Important actions to secure the partner ecosystem
Starting in March 2024, Microsoft will enable security defaults on all CSP partner tenants that haven’t already enabled security defaults, conditional access, or a third-party MFA solution. We recommend that partners turn on security defaults immediately if needed.
Multifactor authentication (MFA) is shown to significantly reduce the risk of account takeover, and Microsoft has a goal of 100 percent multifactor authentication. Security defaults make it easier to help organizations from identity-related attacks like password spray, replay, and phishing common in today’s environments. Microsoft makes these preconfigured security settings available to everyone, and they enable a basic level of security at no extra cost, including requiring MFA for all users and administrators.
- The Compliance admin role in Partner Center is intended to help partners authorize a point of contact they want Microsoft to engage with for compliance-related matters. Ensure this role has been assigned to someone in your company and that the point of contact is kept current as change happens within your company. To learn more, see Compliance admin role in Partner Center.

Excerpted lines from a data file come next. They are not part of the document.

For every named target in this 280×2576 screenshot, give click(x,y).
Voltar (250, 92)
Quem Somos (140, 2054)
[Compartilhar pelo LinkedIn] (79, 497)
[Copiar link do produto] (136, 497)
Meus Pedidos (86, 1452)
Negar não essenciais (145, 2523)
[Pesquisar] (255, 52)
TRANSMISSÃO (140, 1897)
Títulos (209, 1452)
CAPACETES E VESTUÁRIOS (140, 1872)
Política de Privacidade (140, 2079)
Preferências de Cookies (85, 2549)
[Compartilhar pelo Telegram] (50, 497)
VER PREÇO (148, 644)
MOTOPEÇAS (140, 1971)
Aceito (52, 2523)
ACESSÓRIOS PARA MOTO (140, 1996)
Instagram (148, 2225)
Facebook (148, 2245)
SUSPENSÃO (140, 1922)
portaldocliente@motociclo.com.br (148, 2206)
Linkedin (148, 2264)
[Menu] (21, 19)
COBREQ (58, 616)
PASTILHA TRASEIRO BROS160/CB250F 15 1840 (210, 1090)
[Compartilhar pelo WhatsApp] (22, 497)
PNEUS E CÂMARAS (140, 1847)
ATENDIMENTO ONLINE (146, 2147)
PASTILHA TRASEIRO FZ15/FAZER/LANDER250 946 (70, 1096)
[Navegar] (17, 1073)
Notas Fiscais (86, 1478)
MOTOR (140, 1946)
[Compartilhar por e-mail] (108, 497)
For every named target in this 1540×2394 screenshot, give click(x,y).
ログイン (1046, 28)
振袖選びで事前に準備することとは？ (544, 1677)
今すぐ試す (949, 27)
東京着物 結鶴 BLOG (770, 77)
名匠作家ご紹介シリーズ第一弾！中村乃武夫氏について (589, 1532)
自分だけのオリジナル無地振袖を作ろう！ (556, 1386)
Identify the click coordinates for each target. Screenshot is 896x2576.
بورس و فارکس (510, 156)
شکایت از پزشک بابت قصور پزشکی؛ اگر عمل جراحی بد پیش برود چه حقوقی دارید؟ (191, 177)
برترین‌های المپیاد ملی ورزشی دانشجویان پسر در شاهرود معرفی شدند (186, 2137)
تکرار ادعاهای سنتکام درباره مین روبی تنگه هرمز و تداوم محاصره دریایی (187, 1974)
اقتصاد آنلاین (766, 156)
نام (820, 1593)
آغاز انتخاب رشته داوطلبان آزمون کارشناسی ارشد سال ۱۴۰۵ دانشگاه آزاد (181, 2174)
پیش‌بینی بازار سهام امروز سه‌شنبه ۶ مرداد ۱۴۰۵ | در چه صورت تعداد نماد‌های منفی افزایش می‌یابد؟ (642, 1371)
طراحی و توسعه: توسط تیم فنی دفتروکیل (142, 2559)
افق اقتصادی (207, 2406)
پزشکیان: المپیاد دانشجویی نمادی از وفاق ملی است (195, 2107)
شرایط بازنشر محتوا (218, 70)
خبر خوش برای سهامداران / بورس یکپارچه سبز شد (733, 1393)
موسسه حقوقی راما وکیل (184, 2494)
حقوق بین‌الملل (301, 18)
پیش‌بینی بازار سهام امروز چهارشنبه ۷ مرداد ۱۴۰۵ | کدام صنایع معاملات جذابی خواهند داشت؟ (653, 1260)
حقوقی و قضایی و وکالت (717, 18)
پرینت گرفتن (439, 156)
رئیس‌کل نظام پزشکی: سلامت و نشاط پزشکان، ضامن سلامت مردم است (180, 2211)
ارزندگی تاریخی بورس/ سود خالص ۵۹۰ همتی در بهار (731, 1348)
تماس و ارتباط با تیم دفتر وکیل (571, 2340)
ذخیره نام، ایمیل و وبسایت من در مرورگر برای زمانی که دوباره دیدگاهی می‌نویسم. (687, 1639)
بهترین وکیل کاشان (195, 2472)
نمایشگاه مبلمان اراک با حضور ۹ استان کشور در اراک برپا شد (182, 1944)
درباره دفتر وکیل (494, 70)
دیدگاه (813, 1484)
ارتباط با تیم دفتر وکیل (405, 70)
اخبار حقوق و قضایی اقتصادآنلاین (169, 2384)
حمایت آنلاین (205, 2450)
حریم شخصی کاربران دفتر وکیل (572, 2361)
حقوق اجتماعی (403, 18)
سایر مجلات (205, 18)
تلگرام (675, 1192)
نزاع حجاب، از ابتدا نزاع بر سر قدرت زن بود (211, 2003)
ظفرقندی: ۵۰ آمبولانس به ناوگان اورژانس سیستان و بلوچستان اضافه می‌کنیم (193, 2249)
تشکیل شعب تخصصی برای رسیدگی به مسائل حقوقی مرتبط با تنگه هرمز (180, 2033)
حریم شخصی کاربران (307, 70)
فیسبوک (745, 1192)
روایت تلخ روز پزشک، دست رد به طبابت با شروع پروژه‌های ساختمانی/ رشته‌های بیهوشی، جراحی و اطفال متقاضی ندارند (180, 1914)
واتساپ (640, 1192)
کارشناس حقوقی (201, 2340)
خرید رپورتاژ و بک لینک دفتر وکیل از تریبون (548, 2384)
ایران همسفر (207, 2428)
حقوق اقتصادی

- Partner MFA statistics – To help you better understand how well your tenant is secured and where action needs to be taken, we’ve created an MFA reporting page. The article: Security at your organization – Multifactor authentication (MFA) statistics provides valuable insights that will help you take timely action to enable MFA for all your users, ensuring that your environment is as secure as possible.
- Device management will require GDAP relationships starting January 31, 2024. To ensure a seamless experience, Microsoft recommends the Directory Reader as the least privileged role for this action. Review how to upload devices to a new batch, update devices with a policy, and upload devices to an existing batch for more details.
In order for a partner to access and manage a customer tenant, their app’s service principal must be consented in their customer tenant.